◆ DIRECTIONS FOR THIS TASK ◆
Copy out the entire listing, keeping each line exactly as it is.
* * * *
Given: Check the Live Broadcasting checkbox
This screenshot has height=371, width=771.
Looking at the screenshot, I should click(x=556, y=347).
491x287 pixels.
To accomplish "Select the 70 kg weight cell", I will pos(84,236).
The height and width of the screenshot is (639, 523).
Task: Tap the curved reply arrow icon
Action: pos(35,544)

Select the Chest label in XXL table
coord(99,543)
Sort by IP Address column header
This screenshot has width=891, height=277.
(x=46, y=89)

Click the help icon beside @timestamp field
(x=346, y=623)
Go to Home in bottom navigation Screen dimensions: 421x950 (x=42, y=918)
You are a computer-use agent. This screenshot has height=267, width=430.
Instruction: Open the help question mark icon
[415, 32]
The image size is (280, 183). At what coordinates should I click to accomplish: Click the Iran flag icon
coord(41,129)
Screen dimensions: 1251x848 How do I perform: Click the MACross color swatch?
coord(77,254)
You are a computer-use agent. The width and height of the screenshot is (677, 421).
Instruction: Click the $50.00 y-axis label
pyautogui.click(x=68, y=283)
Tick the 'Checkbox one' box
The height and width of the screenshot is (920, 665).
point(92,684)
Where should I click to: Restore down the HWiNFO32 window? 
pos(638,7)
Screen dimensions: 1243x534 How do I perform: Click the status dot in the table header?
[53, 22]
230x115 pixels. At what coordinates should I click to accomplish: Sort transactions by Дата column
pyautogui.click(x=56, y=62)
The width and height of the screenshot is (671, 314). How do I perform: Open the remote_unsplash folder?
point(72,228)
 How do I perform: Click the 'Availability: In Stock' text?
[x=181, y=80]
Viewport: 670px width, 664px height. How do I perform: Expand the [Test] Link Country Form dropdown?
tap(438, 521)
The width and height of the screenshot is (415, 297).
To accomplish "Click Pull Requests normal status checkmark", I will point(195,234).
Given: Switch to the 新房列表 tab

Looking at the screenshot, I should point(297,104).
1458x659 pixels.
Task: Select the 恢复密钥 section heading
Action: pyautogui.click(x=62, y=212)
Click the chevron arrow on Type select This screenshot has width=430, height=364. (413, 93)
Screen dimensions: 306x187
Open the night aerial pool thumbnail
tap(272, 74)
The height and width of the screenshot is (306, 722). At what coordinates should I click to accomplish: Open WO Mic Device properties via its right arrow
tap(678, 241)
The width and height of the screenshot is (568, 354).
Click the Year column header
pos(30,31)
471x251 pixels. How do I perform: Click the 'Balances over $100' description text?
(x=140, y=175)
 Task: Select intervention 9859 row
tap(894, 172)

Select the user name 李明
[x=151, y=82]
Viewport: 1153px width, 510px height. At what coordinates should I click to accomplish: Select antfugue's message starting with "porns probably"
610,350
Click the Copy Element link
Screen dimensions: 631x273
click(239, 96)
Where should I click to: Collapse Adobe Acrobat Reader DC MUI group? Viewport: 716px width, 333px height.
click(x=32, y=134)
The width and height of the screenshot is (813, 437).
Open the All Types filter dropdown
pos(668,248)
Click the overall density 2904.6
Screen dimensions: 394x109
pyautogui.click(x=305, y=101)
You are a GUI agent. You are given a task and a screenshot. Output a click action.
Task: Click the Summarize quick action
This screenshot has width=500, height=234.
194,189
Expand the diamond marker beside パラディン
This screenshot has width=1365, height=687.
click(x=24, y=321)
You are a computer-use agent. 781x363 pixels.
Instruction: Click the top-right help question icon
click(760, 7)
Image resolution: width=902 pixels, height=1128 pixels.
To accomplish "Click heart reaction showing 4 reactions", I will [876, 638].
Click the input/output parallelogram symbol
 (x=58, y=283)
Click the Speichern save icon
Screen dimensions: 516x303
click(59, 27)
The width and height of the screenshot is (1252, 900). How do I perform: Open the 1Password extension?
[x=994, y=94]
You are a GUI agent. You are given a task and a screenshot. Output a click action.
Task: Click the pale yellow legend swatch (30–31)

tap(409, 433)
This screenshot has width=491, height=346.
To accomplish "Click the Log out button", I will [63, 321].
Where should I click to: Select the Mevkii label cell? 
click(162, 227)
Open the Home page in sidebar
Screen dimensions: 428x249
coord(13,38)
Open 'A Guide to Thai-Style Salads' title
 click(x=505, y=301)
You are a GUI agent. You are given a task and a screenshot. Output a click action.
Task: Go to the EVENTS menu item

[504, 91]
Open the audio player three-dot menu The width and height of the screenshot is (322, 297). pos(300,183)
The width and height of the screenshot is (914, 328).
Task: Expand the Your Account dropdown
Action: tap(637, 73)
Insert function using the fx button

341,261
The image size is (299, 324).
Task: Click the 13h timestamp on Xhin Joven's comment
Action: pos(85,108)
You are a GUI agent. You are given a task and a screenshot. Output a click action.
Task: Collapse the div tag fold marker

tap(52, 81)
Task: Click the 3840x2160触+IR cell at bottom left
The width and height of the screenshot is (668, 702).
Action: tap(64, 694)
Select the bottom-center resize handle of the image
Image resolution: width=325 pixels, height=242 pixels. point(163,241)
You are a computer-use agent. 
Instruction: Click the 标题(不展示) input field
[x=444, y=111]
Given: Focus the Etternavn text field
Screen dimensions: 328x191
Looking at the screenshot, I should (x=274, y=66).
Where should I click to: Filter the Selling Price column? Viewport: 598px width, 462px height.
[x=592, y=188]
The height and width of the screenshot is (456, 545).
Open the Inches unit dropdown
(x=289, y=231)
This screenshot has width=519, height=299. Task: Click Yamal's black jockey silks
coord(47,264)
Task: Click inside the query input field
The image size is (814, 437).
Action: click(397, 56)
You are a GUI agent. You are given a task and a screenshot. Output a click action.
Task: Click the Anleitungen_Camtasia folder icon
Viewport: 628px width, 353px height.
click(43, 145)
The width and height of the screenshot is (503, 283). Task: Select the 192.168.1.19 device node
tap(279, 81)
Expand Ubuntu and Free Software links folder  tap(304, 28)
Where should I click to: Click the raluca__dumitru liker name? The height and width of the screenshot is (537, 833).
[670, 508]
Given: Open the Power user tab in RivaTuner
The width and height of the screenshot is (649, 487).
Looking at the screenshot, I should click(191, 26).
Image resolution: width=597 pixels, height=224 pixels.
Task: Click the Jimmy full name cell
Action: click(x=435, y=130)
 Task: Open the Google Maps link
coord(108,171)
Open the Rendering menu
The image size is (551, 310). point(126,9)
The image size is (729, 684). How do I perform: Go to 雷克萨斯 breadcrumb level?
* * * *
◆ REPLY TO THE EXERCISE ◆
Given: Check the Live Broadcasting checkbox
This screenshot has height=371, width=771.
Looking at the screenshot, I should click(x=556, y=347).
491x287 pixels.
To accomplish "Select the 70 kg weight cell", I will pos(84,236).
The height and width of the screenshot is (639, 523).
Task: Tap the curved reply arrow icon
Action: pos(35,544)

Select the Chest label in XXL table
coord(99,543)
Sort by IP Address column header
This screenshot has width=891, height=277.
(x=46, y=89)

Click the help icon beside @timestamp field
(x=346, y=623)
Go to Home in bottom navigation Screen dimensions: 421x950 (x=42, y=918)
You are a computer-use agent. This screenshot has height=267, width=430.
Instruction: Open the help question mark icon
[415, 32]
The image size is (280, 183). At what coordinates should I click to accomplish: Click the Iran flag icon
coord(41,129)
Screen dimensions: 1251x848 How do I perform: Click the MACross color swatch?
coord(77,254)
You are a computer-use agent. The width and height of the screenshot is (677, 421).
Instruction: Click the $50.00 y-axis label
pyautogui.click(x=68, y=283)
Tick the 'Checkbox one' box
The height and width of the screenshot is (920, 665).
point(92,684)
Where should I click to: Restore down the HWiNFO32 window? 
pos(638,7)
Screen dimensions: 1243x534 How do I perform: Click the status dot in the table header?
[53, 22]
230x115 pixels. At what coordinates should I click to accomplish: Sort transactions by Дата column
pyautogui.click(x=56, y=62)
The width and height of the screenshot is (671, 314). How do I perform: Open the remote_unsplash folder?
point(72,228)
 How do I perform: Click the 'Availability: In Stock' text?
[x=181, y=80]
Viewport: 670px width, 664px height. How do I perform: Expand the [Test] Link Country Form dropdown?
tap(438, 521)
The width and height of the screenshot is (415, 297).
To accomplish "Click Pull Requests normal status checkmark", I will point(195,234).
Given: Switch to the 新房列表 tab

Looking at the screenshot, I should point(297,104).
1458x659 pixels.
Task: Select the 恢复密钥 section heading
Action: pyautogui.click(x=62, y=212)
Click the chevron arrow on Type select This screenshot has width=430, height=364. (413, 93)
Screen dimensions: 306x187
Open the night aerial pool thumbnail
tap(272, 74)
The height and width of the screenshot is (306, 722). At what coordinates should I click to accomplish: Open WO Mic Device properties via its right arrow
tap(678, 241)
The width and height of the screenshot is (568, 354).
Click the Year column header
pos(30,31)
471x251 pixels. How do I perform: Click the 'Balances over $100' description text?
(x=140, y=175)
 Task: Select intervention 9859 row
tap(894, 172)

Select the user name 李明
[x=151, y=82]
Viewport: 1153px width, 510px height. At what coordinates should I click to accomplish: Select antfugue's message starting with "porns probably"
610,350
Click the Copy Element link
Screen dimensions: 631x273
click(239, 96)
Where should I click to: Collapse Adobe Acrobat Reader DC MUI group? Viewport: 716px width, 333px height.
click(x=32, y=134)
The width and height of the screenshot is (813, 437).
Open the All Types filter dropdown
pos(668,248)
Click the overall density 2904.6
Screen dimensions: 394x109
pyautogui.click(x=305, y=101)
You are a GUI agent. You are given a task and a screenshot. Output a click action.
Task: Click the Summarize quick action
This screenshot has width=500, height=234.
194,189
Expand the diamond marker beside パラディン
This screenshot has width=1365, height=687.
click(x=24, y=321)
You are a computer-use agent. 781x363 pixels.
Instruction: Click the top-right help question icon
click(760, 7)
Image resolution: width=902 pixels, height=1128 pixels.
To accomplish "Click heart reaction showing 4 reactions", I will [876, 638].
Click the input/output parallelogram symbol
 (x=58, y=283)
Click the Speichern save icon
Screen dimensions: 516x303
click(59, 27)
The width and height of the screenshot is (1252, 900). How do I perform: Open the 1Password extension?
[x=994, y=94]
You are a GUI agent. You are given a task and a screenshot. Output a click action.
Task: Click the pale yellow legend swatch (30–31)

tap(409, 433)
This screenshot has width=491, height=346.
To accomplish "Click the Log out button", I will [63, 321].
Where should I click to: Select the Mevkii label cell? 
click(162, 227)
Open the Home page in sidebar
Screen dimensions: 428x249
coord(13,38)
Open 'A Guide to Thai-Style Salads' title
 click(x=505, y=301)
You are a GUI agent. You are given a task and a screenshot. Output a click action.
Task: Go to the EVENTS menu item

[504, 91]
Open the audio player three-dot menu The width and height of the screenshot is (322, 297). pos(300,183)
The width and height of the screenshot is (914, 328).
Task: Expand the Your Account dropdown
Action: tap(637, 73)
Insert function using the fx button

341,261
The image size is (299, 324).
Task: Click the 13h timestamp on Xhin Joven's comment
Action: pos(85,108)
You are a GUI agent. You are given a task and a screenshot. Output a click action.
Task: Collapse the div tag fold marker

tap(52, 81)
Task: Click the 3840x2160触+IR cell at bottom left
The width and height of the screenshot is (668, 702).
Action: tap(64, 694)
Select the bottom-center resize handle of the image
Image resolution: width=325 pixels, height=242 pixels. point(163,241)
You are a computer-use agent. 
Instruction: Click the 标题(不展示) input field
[x=444, y=111]
Given: Focus the Etternavn text field
Screen dimensions: 328x191
Looking at the screenshot, I should (x=274, y=66).
Where should I click to: Filter the Selling Price column? Viewport: 598px width, 462px height.
[x=592, y=188]
The height and width of the screenshot is (456, 545).
Open the Inches unit dropdown
(x=289, y=231)
This screenshot has width=519, height=299. Task: Click Yamal's black jockey silks
coord(47,264)
Task: Click inside the query input field
The image size is (814, 437).
Action: click(397, 56)
You are a GUI agent. You are given a task and a screenshot. Output a click action.
Task: Click the Anleitungen_Camtasia folder icon
Viewport: 628px width, 353px height.
click(43, 145)
The width and height of the screenshot is (503, 283). Task: Select the 192.168.1.19 device node
tap(279, 81)
Expand Ubuntu and Free Software links folder  tap(304, 28)
Where should I click to: Click the raluca__dumitru liker name? The height and width of the screenshot is (537, 833).
[670, 508]
Given: Open the Power user tab in RivaTuner
The width and height of the screenshot is (649, 487).
Looking at the screenshot, I should click(191, 26).
Image resolution: width=597 pixels, height=224 pixels.
Task: Click the Jimmy full name cell
Action: click(x=435, y=130)
 Task: Open the Google Maps link
coord(108,171)
Open the Rendering menu
The image size is (551, 310). point(126,9)
The image size is (729, 684). How do I perform: Go to 雷克萨斯 breadcrumb level?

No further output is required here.